Click here to see the poll.

“While the Secretary of State still needs to certify our signatures, we’re looking forward to running a vigorous campaign through the fall and winter,” said Gale Kaufman, chief campaign strategist for the initiative. “We’ll reach out to voters and educate them about our current system and why we need these reforms.”

U.C. Berkeley political scientist Bruce Cain and U.C San Diego Professor Thad Kousser have written extensive reports on the impact of term limits, including one for the Public Policy Institute of California: http://www.ppic.org/main/publication.asp?i=347, which was also published in a series of studies by the National Conference of State Legislators: http://www.ncsl.org/jptl/CaseStudies/CaseContents.htm.

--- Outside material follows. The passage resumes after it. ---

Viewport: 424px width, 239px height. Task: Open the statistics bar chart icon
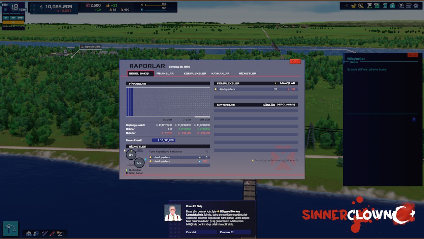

“The current budget impasse highlights several major flaws with the current system of term limits. Legislators need be able to develop better working relationships with their colleagues to lessen partisan rancor and intransigency on key budget issues. The current system stymies those vital relationships and impedes productive compromise,” Prof. Kousser said. “Also, Legislative leadership that turns over quickly because of term limits begs for reform. Allowing legislators to serve twelve years in either house will help create a more effective Legislature.”

In addition to enhancing the effectiveness of the Legislature with term limits reform, there currently are several redistricting proposals being examined in the State Senate and State Assembly.

“I look forward to working with the Governor and the Legislature to place meaningful and fair reapportionment on the ballot, as well,” continued Allan Zaremberg, President and CEO of CalChamber.